L'émotion le reprit. La main de Sakura se fit encore plus réconfortante.

« Il l'a envoyée valser contre un mur... et... il a commencé à utiliser ses pouvoirs d'ignivi contre elle. Ce qui est normalement interdit dans les termes d'un mariage entre Elementary. Mais il l'a fait... Il a commencé à la brûler... sous mes yeux. Étrangement, je n'ai pas ressenti de peur, au contraire. La rage me submergeait. Je ne pouvais pas le laisser faire... Je ne pouvais pas le laisser la torturer comme ça. Alors j'ai laissé cette rage s'exprimer et mes pouvoirs se sont éveillés. Sur le coup, je n'ai pas trop compris ce qu'il m'arrivait, je savais juste que je devais secourir ma mère donc... j'ai utilisé mes pouvoirs contre mon propre père. Je me suis acharné contre lui, je l'ai réduit en lambeaux... Je voulais juste le détruire. J'ai probablement dû me transformer en une sorte de monstre à ce moment-là... Je ne ressentais plus rien. Le sang ne représentait plus rien, la chair déchirée ne me faisait plus trembler. »

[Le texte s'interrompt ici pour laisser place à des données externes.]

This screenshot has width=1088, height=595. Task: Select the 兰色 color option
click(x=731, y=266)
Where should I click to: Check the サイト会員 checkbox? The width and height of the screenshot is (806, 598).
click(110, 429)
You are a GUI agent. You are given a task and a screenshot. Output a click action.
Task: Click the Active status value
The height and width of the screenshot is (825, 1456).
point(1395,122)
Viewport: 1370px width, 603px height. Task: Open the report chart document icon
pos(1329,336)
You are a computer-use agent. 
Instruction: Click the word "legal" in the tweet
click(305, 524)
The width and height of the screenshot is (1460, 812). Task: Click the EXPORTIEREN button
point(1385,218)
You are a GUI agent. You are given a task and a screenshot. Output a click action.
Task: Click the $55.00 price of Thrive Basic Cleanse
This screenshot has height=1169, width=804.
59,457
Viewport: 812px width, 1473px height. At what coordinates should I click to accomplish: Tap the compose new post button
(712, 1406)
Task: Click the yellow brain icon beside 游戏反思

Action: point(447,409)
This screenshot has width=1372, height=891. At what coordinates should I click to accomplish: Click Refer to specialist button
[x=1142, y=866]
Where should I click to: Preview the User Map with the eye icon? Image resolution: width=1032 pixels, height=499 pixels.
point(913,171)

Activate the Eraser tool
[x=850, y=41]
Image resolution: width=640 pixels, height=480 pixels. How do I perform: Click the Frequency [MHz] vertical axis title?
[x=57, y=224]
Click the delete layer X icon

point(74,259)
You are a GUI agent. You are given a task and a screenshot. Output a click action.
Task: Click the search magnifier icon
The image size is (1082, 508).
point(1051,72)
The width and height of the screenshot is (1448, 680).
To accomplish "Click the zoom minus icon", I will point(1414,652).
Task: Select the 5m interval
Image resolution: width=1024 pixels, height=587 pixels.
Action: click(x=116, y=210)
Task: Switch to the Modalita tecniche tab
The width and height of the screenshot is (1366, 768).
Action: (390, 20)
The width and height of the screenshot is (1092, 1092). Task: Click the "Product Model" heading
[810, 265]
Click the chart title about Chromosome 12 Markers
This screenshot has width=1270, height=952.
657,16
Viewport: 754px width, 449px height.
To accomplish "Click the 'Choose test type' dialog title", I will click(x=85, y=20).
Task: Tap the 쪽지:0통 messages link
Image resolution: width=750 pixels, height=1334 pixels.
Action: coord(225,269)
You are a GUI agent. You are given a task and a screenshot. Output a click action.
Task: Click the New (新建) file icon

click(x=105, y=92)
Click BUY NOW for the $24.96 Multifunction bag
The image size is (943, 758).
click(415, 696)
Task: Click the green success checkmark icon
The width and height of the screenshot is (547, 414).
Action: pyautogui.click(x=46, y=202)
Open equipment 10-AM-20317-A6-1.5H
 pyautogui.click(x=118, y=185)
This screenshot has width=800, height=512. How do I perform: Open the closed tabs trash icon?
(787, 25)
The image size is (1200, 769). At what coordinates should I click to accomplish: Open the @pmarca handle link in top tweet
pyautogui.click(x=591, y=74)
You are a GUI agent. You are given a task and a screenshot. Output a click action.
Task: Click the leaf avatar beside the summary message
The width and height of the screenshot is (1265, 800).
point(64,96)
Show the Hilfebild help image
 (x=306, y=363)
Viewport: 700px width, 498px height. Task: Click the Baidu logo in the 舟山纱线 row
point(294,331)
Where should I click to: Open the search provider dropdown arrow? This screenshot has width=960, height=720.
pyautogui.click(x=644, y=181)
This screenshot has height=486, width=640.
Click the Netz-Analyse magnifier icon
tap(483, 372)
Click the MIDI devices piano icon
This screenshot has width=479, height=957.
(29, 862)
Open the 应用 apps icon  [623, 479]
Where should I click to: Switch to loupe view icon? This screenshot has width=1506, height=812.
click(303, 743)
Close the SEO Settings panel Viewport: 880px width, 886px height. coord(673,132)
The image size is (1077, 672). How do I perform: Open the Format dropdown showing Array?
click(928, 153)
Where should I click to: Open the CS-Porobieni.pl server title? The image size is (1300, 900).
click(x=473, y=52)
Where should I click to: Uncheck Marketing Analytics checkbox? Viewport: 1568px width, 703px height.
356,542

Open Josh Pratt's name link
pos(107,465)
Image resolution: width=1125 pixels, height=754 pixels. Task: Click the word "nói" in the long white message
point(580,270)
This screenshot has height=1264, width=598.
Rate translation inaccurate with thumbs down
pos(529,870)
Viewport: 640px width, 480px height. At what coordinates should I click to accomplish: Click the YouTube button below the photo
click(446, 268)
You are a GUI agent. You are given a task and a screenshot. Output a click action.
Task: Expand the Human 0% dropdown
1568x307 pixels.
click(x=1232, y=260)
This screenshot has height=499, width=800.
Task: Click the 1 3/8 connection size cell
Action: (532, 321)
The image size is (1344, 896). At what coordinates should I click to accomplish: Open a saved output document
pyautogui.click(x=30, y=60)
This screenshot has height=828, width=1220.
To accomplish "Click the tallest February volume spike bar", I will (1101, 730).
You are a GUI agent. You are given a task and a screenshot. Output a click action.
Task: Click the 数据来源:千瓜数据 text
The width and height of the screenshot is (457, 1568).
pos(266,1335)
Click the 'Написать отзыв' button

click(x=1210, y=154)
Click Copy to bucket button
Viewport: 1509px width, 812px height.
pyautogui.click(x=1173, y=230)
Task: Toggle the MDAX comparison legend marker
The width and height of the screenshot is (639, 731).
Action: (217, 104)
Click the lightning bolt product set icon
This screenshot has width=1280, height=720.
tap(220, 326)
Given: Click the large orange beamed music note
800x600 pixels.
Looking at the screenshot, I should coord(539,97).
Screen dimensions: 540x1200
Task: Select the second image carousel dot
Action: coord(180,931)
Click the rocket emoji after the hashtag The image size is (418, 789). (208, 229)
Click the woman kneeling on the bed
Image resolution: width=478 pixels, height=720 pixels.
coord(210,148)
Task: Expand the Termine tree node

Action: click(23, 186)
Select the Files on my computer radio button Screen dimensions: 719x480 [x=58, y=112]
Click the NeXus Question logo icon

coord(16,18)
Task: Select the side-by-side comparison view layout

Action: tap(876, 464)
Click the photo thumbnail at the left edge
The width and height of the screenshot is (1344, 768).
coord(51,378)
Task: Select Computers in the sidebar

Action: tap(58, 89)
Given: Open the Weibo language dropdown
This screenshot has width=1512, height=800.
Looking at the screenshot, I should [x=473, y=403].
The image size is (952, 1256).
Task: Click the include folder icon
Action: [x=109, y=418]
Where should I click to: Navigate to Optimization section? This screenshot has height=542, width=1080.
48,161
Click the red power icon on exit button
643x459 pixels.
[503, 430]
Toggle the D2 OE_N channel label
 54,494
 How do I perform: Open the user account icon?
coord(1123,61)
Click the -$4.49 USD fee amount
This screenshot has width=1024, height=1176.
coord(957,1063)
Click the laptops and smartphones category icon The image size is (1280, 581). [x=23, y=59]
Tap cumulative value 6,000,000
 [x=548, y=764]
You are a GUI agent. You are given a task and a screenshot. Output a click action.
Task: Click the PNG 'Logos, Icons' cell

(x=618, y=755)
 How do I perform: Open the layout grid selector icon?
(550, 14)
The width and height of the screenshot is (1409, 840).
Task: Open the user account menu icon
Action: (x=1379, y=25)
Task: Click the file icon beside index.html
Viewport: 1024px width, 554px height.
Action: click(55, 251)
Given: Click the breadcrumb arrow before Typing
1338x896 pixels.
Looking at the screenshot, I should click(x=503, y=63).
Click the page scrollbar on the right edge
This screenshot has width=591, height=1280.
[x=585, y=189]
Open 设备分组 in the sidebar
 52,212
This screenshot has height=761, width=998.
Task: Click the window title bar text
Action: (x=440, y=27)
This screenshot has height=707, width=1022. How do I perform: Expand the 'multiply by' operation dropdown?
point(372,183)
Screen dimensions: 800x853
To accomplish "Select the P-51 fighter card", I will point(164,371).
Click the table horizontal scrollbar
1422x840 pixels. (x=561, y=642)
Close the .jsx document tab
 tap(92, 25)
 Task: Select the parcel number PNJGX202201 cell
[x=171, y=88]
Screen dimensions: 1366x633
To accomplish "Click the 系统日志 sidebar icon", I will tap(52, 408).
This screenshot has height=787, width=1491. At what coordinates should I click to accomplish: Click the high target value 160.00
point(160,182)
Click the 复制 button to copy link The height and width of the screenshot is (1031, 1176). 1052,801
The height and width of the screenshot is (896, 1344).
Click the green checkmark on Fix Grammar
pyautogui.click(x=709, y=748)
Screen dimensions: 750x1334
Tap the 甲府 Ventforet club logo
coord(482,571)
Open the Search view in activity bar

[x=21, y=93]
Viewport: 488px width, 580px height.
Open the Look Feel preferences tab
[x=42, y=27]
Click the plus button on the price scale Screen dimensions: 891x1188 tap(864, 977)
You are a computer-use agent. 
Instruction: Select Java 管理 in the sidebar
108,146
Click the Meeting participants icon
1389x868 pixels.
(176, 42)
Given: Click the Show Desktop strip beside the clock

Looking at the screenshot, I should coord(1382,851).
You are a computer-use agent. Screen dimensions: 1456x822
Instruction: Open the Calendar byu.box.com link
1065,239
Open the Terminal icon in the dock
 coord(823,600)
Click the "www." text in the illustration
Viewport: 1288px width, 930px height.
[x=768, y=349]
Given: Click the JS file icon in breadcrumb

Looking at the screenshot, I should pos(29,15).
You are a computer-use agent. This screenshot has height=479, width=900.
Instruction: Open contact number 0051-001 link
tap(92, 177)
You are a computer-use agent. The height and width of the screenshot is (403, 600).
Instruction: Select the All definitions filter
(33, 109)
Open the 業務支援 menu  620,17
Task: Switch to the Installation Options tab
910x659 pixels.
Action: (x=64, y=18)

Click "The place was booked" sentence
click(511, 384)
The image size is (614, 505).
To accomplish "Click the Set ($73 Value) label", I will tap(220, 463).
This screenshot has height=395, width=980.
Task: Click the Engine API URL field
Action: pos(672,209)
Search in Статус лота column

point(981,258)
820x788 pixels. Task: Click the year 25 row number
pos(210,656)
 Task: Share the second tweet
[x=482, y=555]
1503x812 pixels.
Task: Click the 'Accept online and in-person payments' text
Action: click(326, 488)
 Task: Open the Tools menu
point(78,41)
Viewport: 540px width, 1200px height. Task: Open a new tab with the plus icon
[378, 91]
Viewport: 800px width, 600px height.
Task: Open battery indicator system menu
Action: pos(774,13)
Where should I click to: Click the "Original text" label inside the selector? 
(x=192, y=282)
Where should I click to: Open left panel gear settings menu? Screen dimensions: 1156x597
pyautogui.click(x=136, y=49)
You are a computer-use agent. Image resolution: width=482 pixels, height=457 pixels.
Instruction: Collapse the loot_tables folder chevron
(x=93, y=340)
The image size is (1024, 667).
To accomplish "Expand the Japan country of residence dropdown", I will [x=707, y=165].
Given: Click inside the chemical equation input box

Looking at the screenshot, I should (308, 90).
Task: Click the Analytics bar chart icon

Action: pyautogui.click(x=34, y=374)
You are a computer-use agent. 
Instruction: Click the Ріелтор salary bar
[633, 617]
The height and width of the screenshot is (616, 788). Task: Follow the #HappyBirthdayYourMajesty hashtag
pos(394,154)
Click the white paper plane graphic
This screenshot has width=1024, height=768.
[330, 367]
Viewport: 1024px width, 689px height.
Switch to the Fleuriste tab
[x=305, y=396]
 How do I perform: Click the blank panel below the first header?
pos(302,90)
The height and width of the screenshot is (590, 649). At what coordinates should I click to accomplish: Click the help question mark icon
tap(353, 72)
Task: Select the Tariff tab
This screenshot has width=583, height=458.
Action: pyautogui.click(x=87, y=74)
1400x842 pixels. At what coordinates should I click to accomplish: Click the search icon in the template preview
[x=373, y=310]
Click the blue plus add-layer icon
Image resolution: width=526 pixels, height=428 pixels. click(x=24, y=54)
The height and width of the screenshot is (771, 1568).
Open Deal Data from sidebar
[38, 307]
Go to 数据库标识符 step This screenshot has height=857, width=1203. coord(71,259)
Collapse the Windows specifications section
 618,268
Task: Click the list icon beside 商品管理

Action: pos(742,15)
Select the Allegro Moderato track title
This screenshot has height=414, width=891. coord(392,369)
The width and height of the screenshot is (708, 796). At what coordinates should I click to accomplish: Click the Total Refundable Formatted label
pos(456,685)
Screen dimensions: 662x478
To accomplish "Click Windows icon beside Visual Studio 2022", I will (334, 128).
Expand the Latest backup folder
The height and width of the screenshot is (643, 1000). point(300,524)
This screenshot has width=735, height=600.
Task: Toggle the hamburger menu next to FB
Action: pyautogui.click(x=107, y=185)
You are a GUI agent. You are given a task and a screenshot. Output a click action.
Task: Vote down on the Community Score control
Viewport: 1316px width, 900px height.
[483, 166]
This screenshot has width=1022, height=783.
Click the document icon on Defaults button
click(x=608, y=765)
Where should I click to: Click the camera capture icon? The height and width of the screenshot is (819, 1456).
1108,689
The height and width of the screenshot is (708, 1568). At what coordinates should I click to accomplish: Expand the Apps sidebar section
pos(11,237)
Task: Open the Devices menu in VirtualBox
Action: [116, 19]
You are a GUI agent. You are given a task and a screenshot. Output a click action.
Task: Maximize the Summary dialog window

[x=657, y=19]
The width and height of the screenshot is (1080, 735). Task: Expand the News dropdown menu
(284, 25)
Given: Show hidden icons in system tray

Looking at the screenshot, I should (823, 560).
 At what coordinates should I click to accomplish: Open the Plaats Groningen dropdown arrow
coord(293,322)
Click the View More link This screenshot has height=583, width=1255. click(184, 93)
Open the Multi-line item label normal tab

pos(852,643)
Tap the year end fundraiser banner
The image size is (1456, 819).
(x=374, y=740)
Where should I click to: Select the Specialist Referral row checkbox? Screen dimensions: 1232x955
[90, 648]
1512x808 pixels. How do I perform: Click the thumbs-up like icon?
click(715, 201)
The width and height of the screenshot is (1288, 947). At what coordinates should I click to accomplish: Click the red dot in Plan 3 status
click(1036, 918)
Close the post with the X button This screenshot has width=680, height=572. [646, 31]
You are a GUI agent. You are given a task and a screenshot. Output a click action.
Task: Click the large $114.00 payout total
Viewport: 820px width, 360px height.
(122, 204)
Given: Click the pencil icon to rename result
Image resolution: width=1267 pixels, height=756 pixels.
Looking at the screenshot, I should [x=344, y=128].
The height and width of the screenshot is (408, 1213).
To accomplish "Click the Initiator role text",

Sakura, bien qu'effrayée par ses propos, ne put s'empêcher de se sentir touchée par ce qu'il venait de lui confier. Elle comprenait mieux sa réaction de tout à l'heure. D'une certaine manière, il enviait le mode de vie des humains, le véritable lien familial qu'ils créent entre eux. Il avait vécu des événements si horribles... Et pourtant, il restait étonnamment fort et sensible à la fois. Beaucoup auraient sombré dans la folie après un tel traumatisme, mais lui s'en était sorti. Elle se sentit plus proche de lui. Il lui ressemblait en quelques sortes... Même si elle devait avouer qu'il avait fait preuve de beaucoup plus de courage. Il avait fait de son passé une force alors que, elle, ne pouvait même pas l'affronter. Emportée par sa compassion, elle se rapprocha de lui pour se réfugier dans ses bras. D'abord surpris, Shaolan finit par passer ses bras dans le dos de la jeune fille pour la maintenir tout contre lui. Il se sentait libéré, d'une certaine façon... Il ne se souvenait plus avoir parlé de tous ces événements avec quelqu'un auparavant. Sakura devait être la première à qui il se confiait. La première...

Sans s'en rendre compte, les deux adolescents finirent par s'endormir dans cette position, leur cœur allégé. Leur destin était si semblable mais aussi si différent. Mais, les points communs entre eux ne comptaient pas réellement, l'essentiel était que ces deux destins étaient irrémédiablement liés, et pour toujours.